Publications
Publication details [#12139]
Cronin, Michael. 2000. History, translation, postcolonialism. In Simon, Sherry and Paul St-Pierre, eds. Changing the terms: translating in the postcolonial era (Perspectives on Translation). Ottawa: University of Ottawa Press. pp. 33–52.
Publication type
Article in jnl/bk
Publication language
English
Abstract
The author suggests the threat of translation in colonial and postcolonial contexts is bound up with the question of origin. Translation is frequently presented in colonial contexts as either a predatory, exploitative activity or as the way to reconciliation, understanding and the withering aways of prejudice. Less account has been taken of translation as resistance - the ways in which originals can be manipulated, invented or substituted, or the status of the original subverted in order to frustrate the intelligence-gathering activities of the Imperial Agent.

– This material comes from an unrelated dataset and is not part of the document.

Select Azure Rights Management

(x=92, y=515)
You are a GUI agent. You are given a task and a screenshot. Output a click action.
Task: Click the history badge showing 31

This is an unpopular perspective, as Translation Studies has a desire for consonant wholeness, a notion that saturates the metaphorical language of bridge-building that is frequently employed in the discipline. This makes it instructive to look at the status of the original in colonial situations, and see what implications this status has for translation practice and reception. The author therefore discusses the role of double agents in translation, resistance at the level of positional and at the level of text, the translator-nomad, the lack of historical awareness in translators, infrastructural dependency (relating to the production and distribution of translations) and the high-risk translation environment of postcolonial translations.